Summary of daily driving distance reference year for each car
Car 1 | Car 2 | Car 3 | Car 4 | Car 5 | |
---|---|---|---|---|---|
Upper limit [km] | 64.00 | 64.00 | 64.00 | 64.00 | 64.00 |
Lower limit [km] | 22.00 | 22.00 | 21.40 | 21.50 | 21.40 |
Number of values | 365 | 365 | 365 | 365 | 365 |
Average [km] | 42.72 | 42.98 | 42.66 | 42.45 | 42.83 |
Standard deviation [km] | 12.35 | 13.20 | 12.19 | 12.29 | 12.30 |
Daily driving distance, first 15 days of simulation for each car

In the study fuel efficiency for the electric car is assumed to be 0.15 kWh/km (according to [37]), while for the traditional (gasoline) car the fuel efficiency is assumed to be 20 km/L (according to [39]).

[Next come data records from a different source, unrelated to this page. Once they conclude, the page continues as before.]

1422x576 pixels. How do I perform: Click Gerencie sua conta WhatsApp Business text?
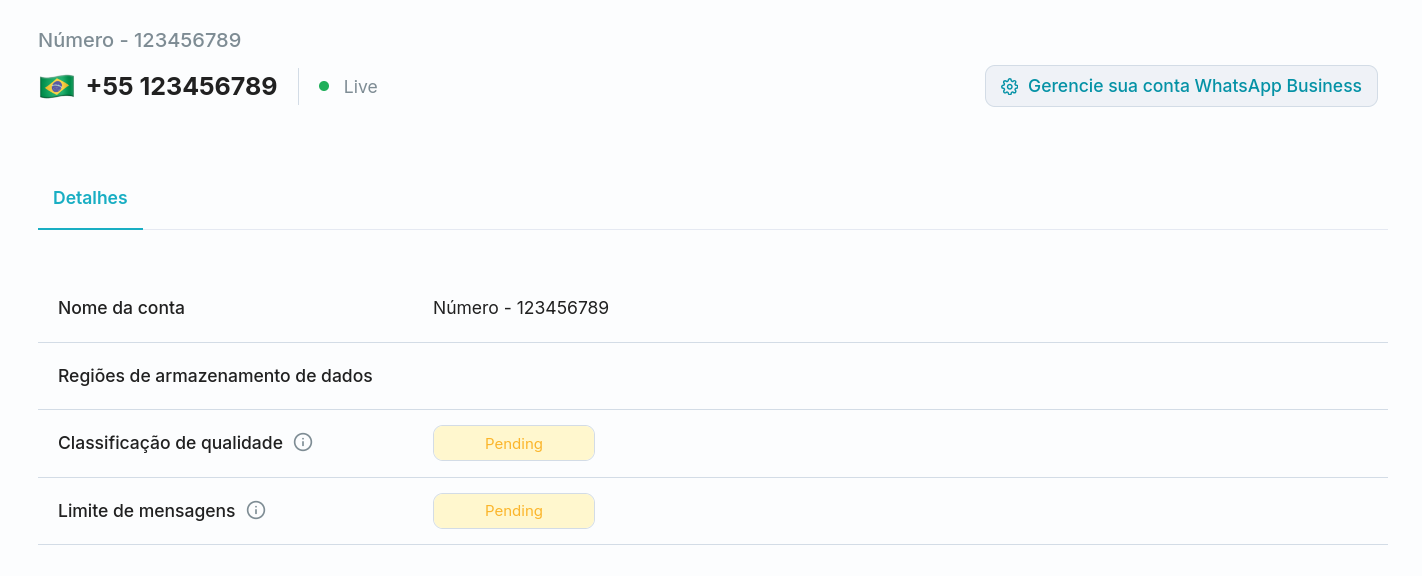[x=1194, y=86]
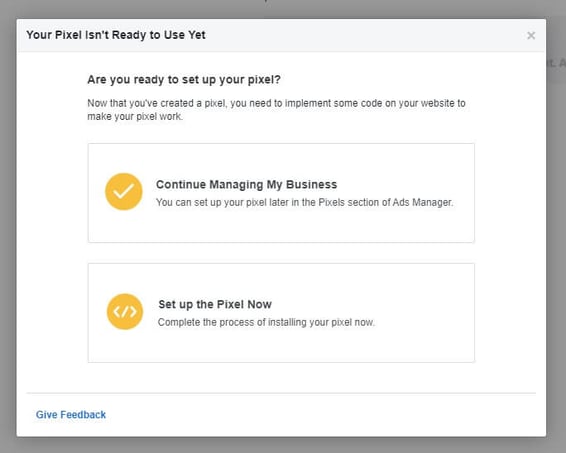Choose Set up the Pixel Now title

click(x=215, y=304)
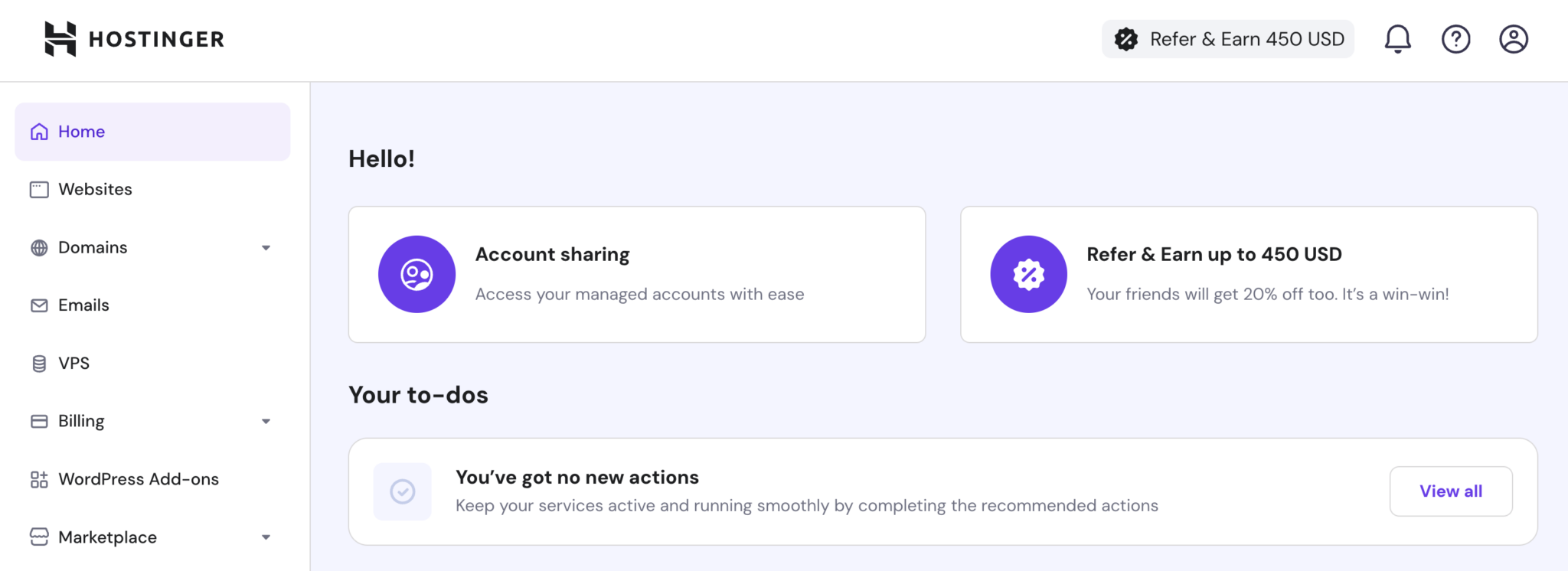
Task: Expand the Billing section
Action: tap(266, 420)
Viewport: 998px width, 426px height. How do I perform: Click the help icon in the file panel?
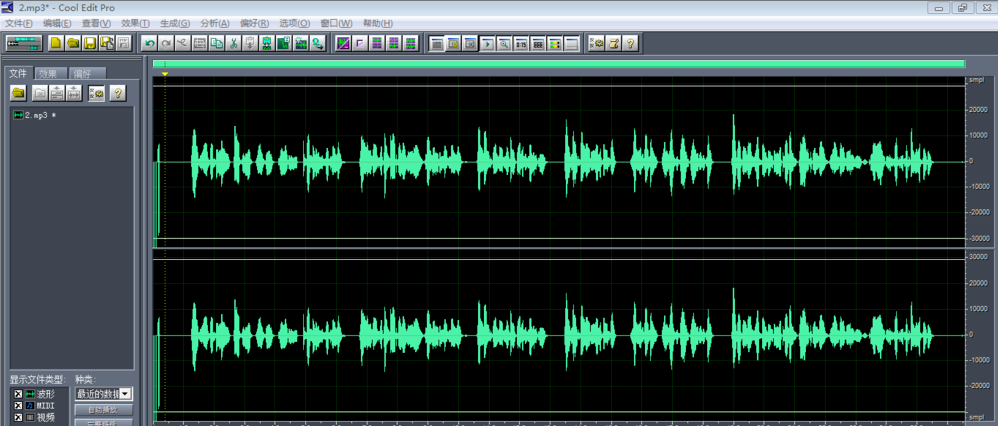pyautogui.click(x=118, y=93)
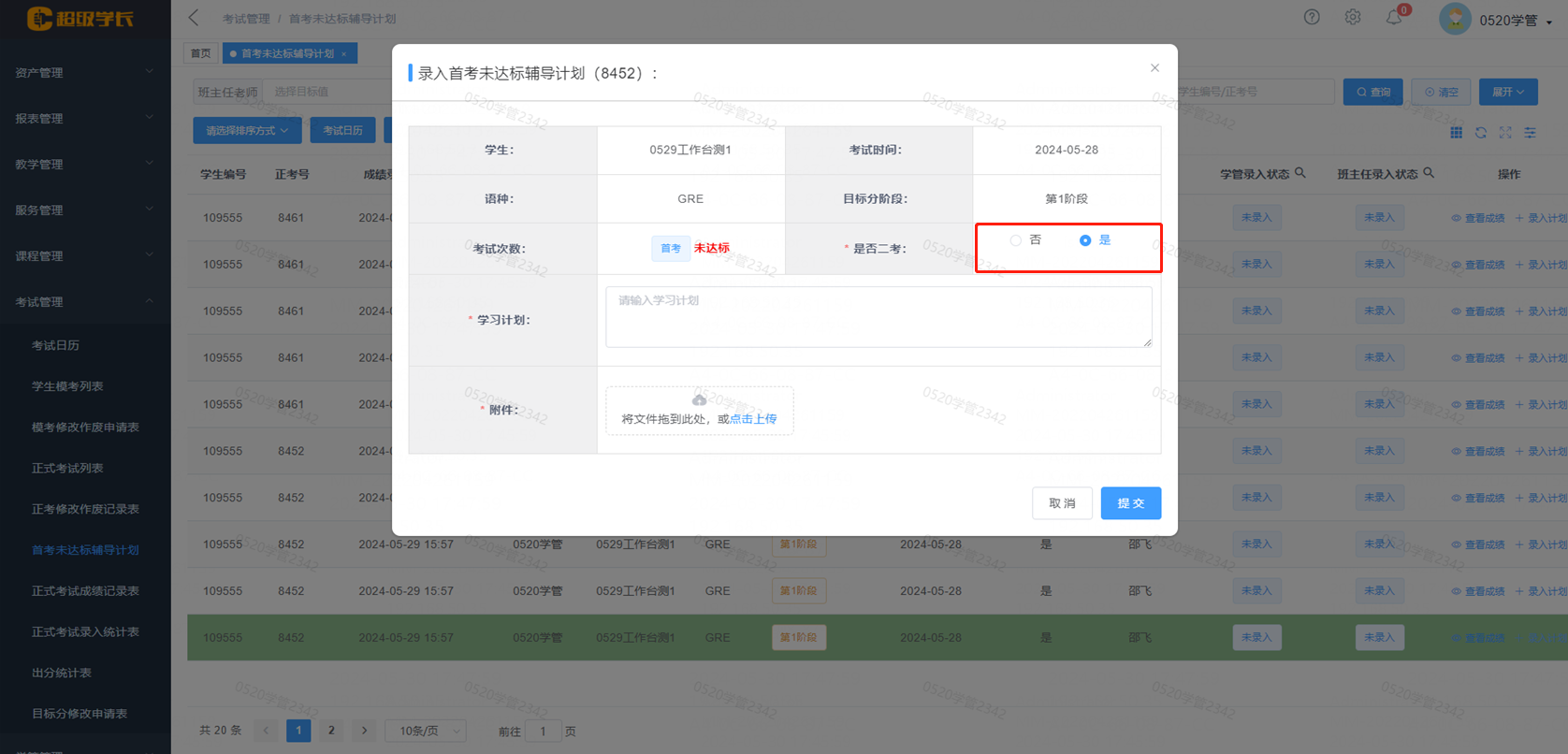Click the refresh table icon
The image size is (1568, 754).
point(1481,133)
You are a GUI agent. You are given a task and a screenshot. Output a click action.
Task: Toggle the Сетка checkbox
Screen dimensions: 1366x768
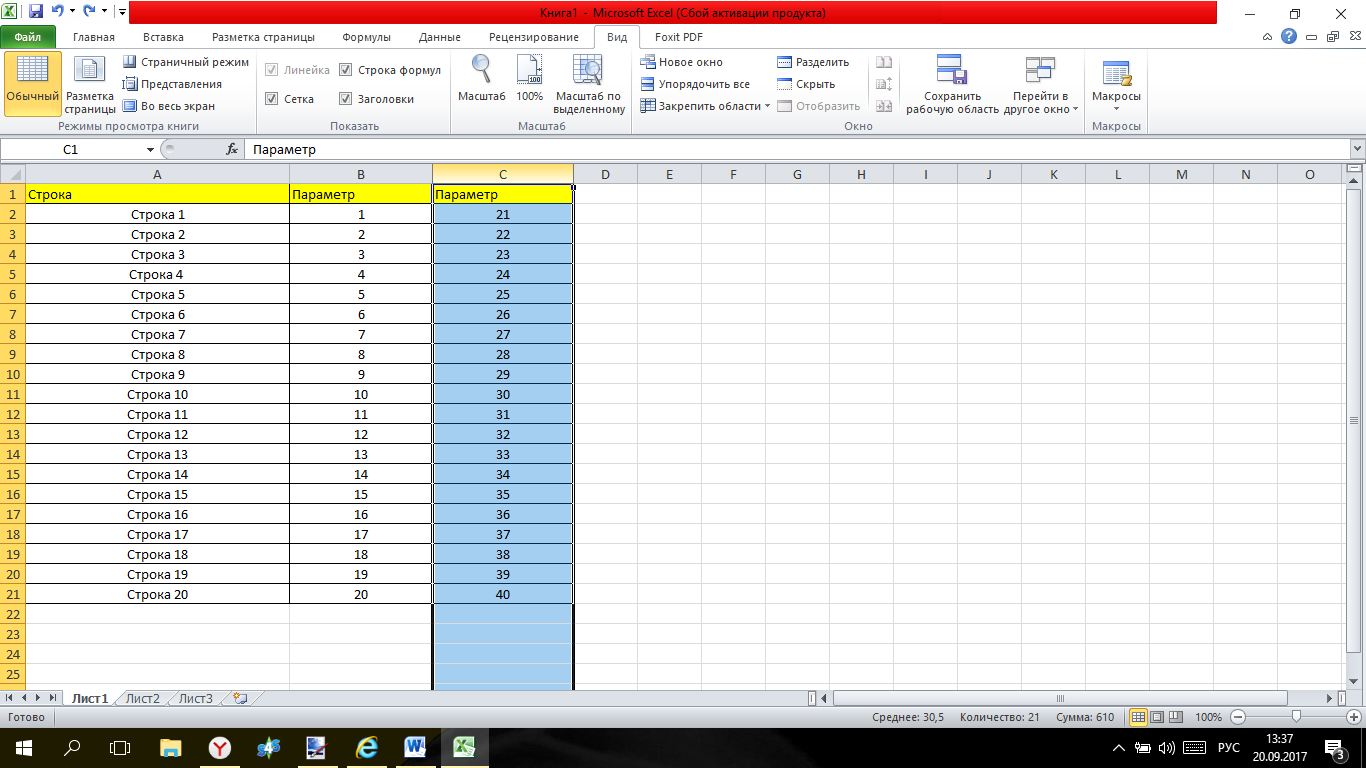[x=272, y=99]
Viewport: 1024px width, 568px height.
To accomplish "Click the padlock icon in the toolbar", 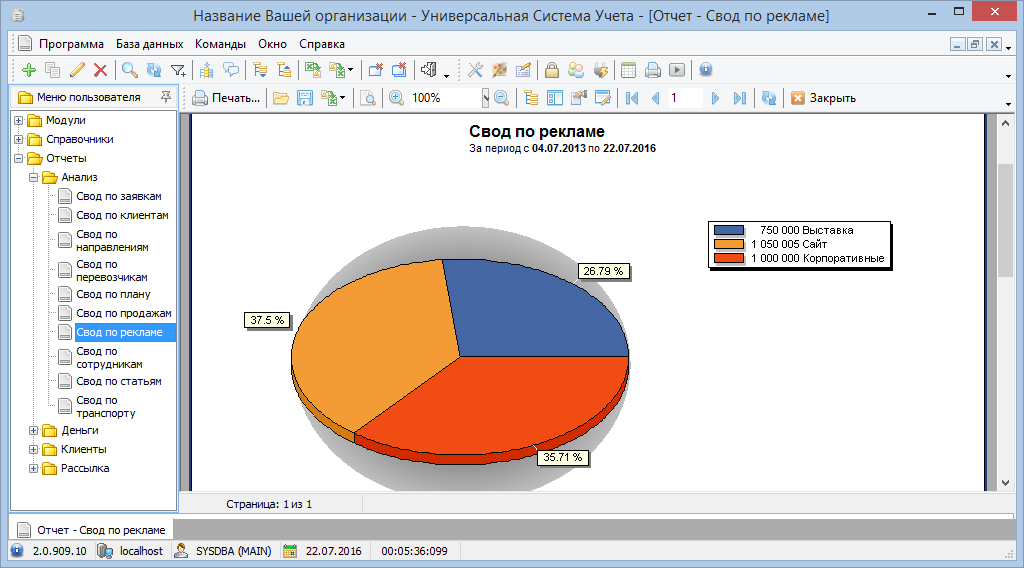I will [x=551, y=70].
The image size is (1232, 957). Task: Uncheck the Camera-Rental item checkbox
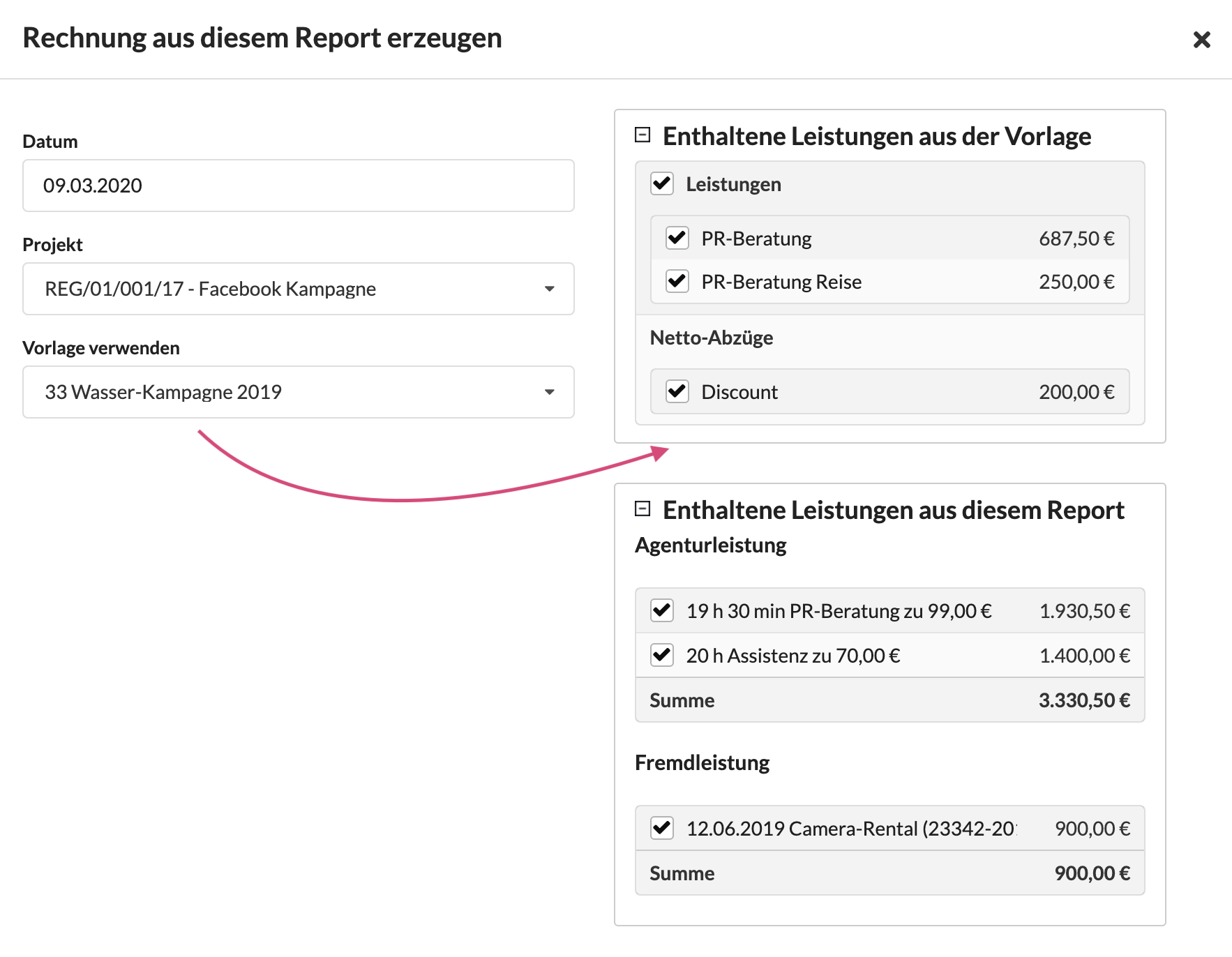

The cogeneration system is composed by different equipment (mainly SOFC, Stirling engine and GSHP), and it produces different types of energy (electricity and heat) for different uses (SH, DHW, electrical energy for electricity user and charging the vehicle). The efficient management of energy fluxes is necessary to achieve high energy efficiency of the system. This can be done by increasing the utilization of the fuel cell as much as possible and by matching the system H/P ratio for the user electrical demand so that the aim is to maximize the grid independency of the system. The following strategies are proposed to operate simultaneously:
Strategy to Manage Stirling Engine (MSE);
Electric Load Following (ELF);
Charging Electric Vehicle (CEV).
Thanks to the availability of hot water produced during night when electric vehicles are charged, it is also proposed to use the Peak Shaving (PS) strategy in order to decrease peak heat demand during daytime.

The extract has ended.